Gender-responsive participatory variety selection in Kenya: Implications for common bean (Phaseolus vulgaris L.) breeding in Kenya
Participatory variety selection (PVS) is the selection of new varieties among fixed lines by farmers under different target environments. It is increasingly being used to select and promote new crop breeding materials in most African countries. A gender-responsive PVS tool was piloted in Embu and Nakuru in the first and second cropping seasons of 2019 to understand similarities and differences between men’s and women’s varietal and trait preferences for biofortified released varieties and local bean varieties (landraces). Pooled results indicate that varietal and trait preferences between men and women farmers were slightly different but followed gendered roles and division of labor. Women farmers have a higher preference for landraces compared to men due to their availability, affordability and accessibility. Preferences for bean varieties differed between men and women across the two counties. High yielding was the most prioritized trait by both men and women for Mwitemania, Nyota, and Angaza. The findings support the long-held assumption that men prefer market-oriented traits, but women have a greater range of concerns thus less market oriented than men. For Nyota, men’s preferences were shaped by market traits, while women’s preferences were based on the variety being early maturing, resistant to pests and diseases, marketable, and fast cooking. For other varieties, men preferred Mwitemania because it is high yielding, early maturing, resistant to pests and diseases, and marketable.

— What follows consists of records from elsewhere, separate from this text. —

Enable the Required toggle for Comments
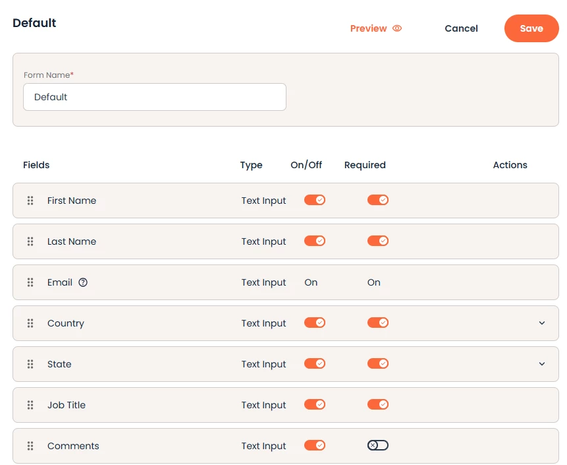Screen dimensions: 567x465 click(378, 445)
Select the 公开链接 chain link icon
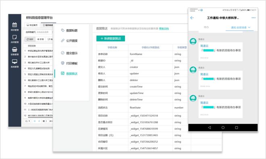Viewport: 266px width, 159px height. coord(62,41)
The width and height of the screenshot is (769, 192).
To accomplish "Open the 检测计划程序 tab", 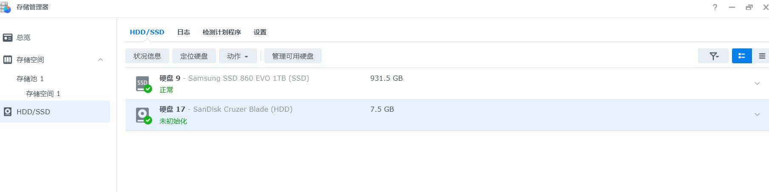I will tap(221, 32).
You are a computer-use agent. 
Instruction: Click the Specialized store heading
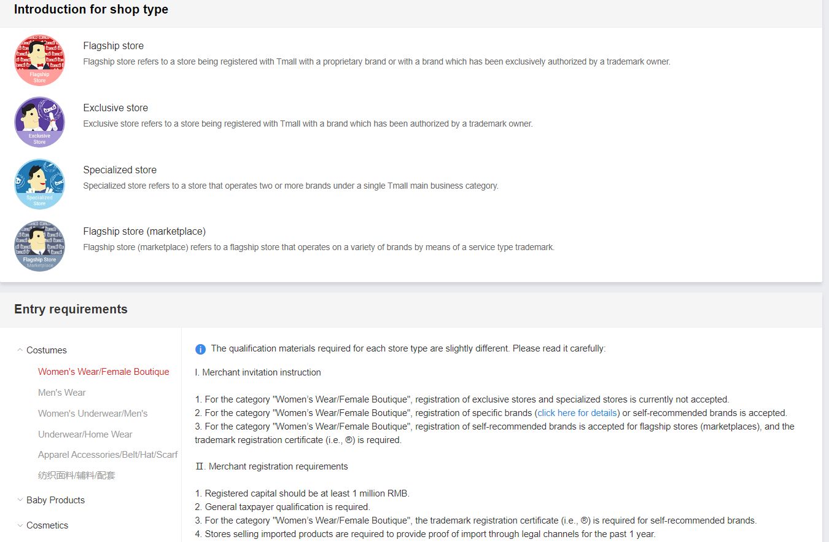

In contrast, women preferred Mwitemania because of seed availability, fast cooking, and early maturing. However, men’s and women’s varietal preferences for Angaza were similar, with them reporting early maturing, resistance to pests and diseases, and marketability as attractive traits. Sociodemographic characteristics such as education, age, marital status, and land ownership underlined the differences in trait preferences. Despite having attractive traits for both men and women, Nyota increased drudgery, displaced women from their usual activities, and required additional inputs by women, signaling possible adoption tradeoffs. However, Nyota, Angaza, and Mwitemania can provide the opportunity to increase employment for women. This study calls for gender integration at the design stage of any breeding system to ensure men and women farmers have access to varieties they prefer for food and income generation.
Nchanji, Eileen; Lutomia, Cosmas; Odhiambo, Collins; Karanja, David; Kamau, Eliezah.